We've seen AlphaGo flub a crucial moment in a game whose environment consists of 361 squares, two colors of stones, perfect information, and a handful of fixed rules. Human interactions have far more features than either the physical world of robots or the game-board world of AlphaGo.
At The Motley Fool, we try not to just throw data at our readers, but to contextualize, educate, and help people understand concepts. What AI fails to do is just that. Correlation is not explanation.
So what is it good for?
That said, AlphaBean or similar tools could make my life and my job easier. Much as we saw how AI will transform certain jobs, AlphaBean will allow me to focus on higher-value parts of my life.
For one, AlphaBean could work like the radiologists' CADs I described in part 3, only for investors and journalists. It could apply its own triaging layer of pattern recognition to look at information in a different way than I would, and to return with a second opinion.
AlphaBean could also bubble up suggestions for me to look at, like a kind of AI stock screener. It already has the ability to analyze obscure, under-the-radar companies and scoop up ideas that I would have missed.
I'm also refining AlphaBean to the point where it can invest part of my retirement savings. If rigorous testing that shows my program can consistently beat the market and do a better job investing than I can, I'm happy to let it take over.
Finally, I'm convinced that AlphaBean will teach me new ways of looking at businesses. It has the ability to develop its own investing strategies and to identify characteristics of companies that I had never considered. I'll be watching how AlphaBean learns to examine the world and learning from it.
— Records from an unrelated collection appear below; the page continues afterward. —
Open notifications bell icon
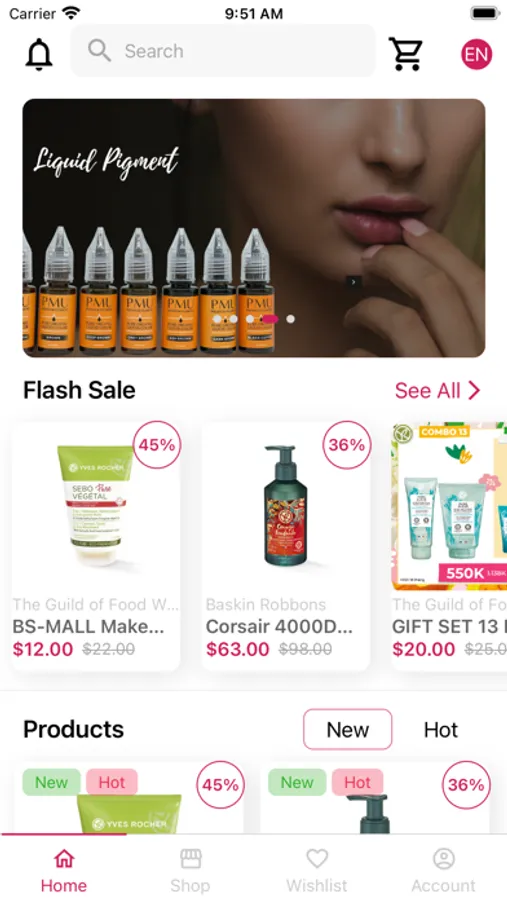 tap(39, 55)
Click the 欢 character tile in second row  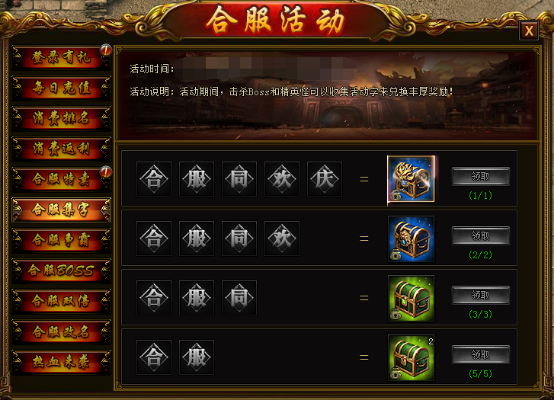(282, 239)
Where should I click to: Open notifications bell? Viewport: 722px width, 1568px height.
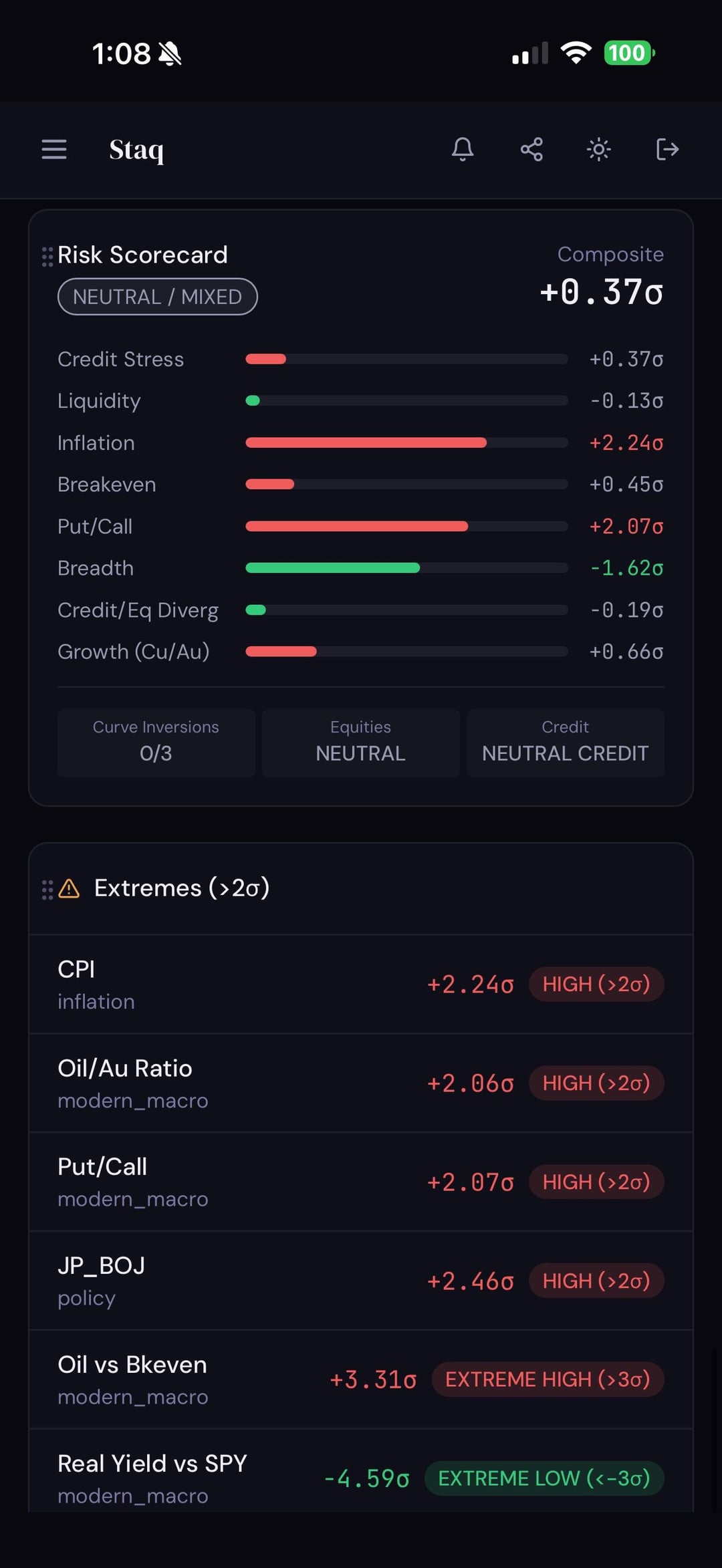click(x=462, y=149)
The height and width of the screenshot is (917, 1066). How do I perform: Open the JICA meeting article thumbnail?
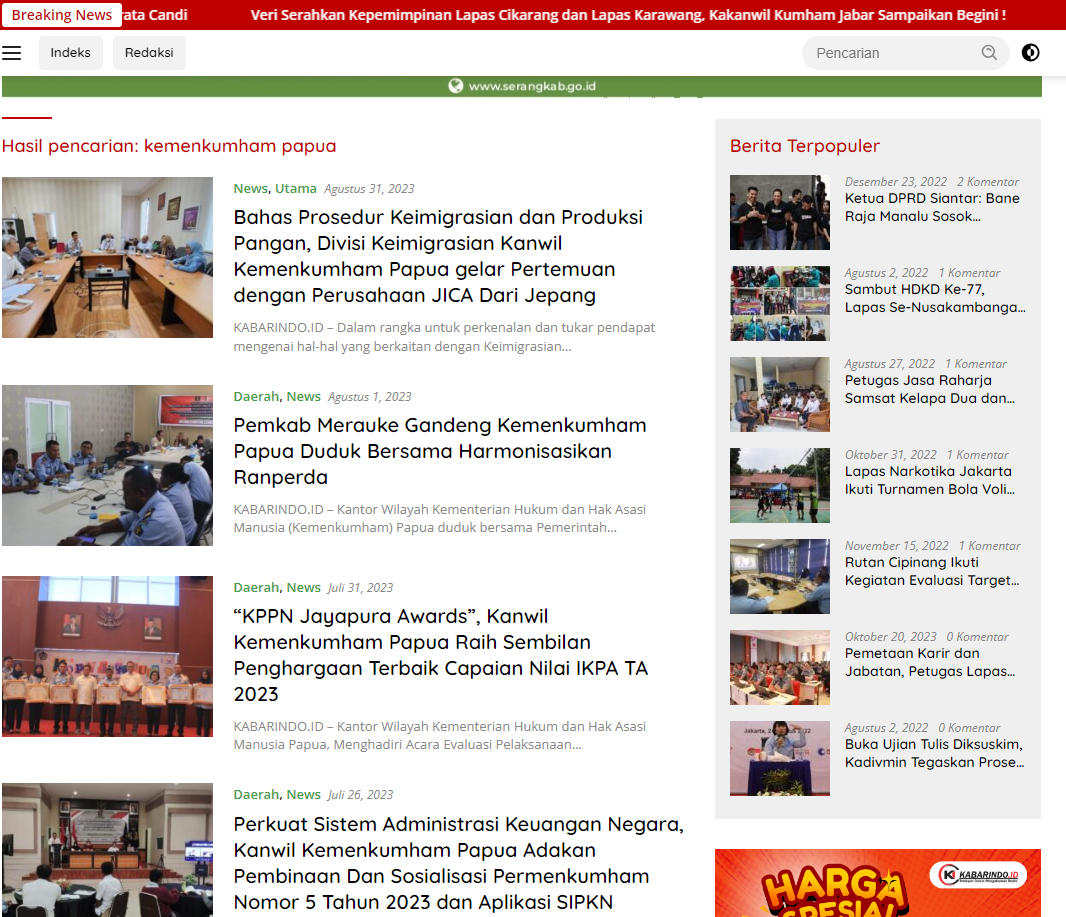click(x=107, y=257)
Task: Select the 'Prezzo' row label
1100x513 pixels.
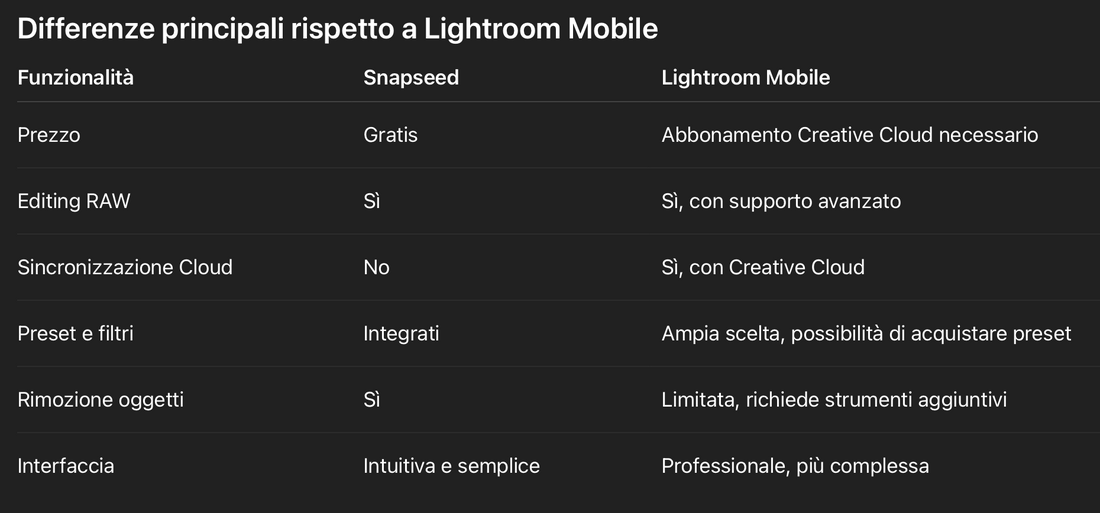Action: click(x=49, y=135)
Understanding the ways AI is best suited to serve us is the best way to ensure that it does.
For in spite of its astonishing powers, AI is not perfect. Just like each of us, algorithms have their flaws. We all need to realize what's inside the black box if we are to understand our new world of AI and have a say in how that world unfolds.
AI can't go it alone
A few months after AlphaGo defeated Lee Sedol, I confided in a friend who trains AI for DeepMind that I had been initially skeptical of AlphaGo. That I had thought the whole endeavor typical technological hubris to believe people were smart enough to program something as capable as a human being. His response? Maybe it's hubris to think humans are so smart that we can't make something smarter than us.
He may be right. Computers are already better than us at many things, and though AI has a long way to go, it's quickly making up ground.
AI's growing capabilities in strategic thinking, robotics, language processing, and learning are leading to new developments in healthcare, manufacturing, retail, the home, and every white-collar job.
But AI also encourages overreliance; it can be opaque, literal-minded, and susceptible to bias; and it can crash unpredictably into erratic, catastrophic dysfunction that offends common sense.
Human ingenuity and adaptability have so far allowed mankind to survive a relatively brief length of time. They've helped us dominate the planet. And they've permitted us to fashion a powerful new technology whose thinking is alien to ours yet is created in our own intelligent image.
Powerful though it may be, AI won't do what we want it to do without our understanding and guidance. If -- and only if -- we're careful with this awesome power, can we create a world worthy of our values.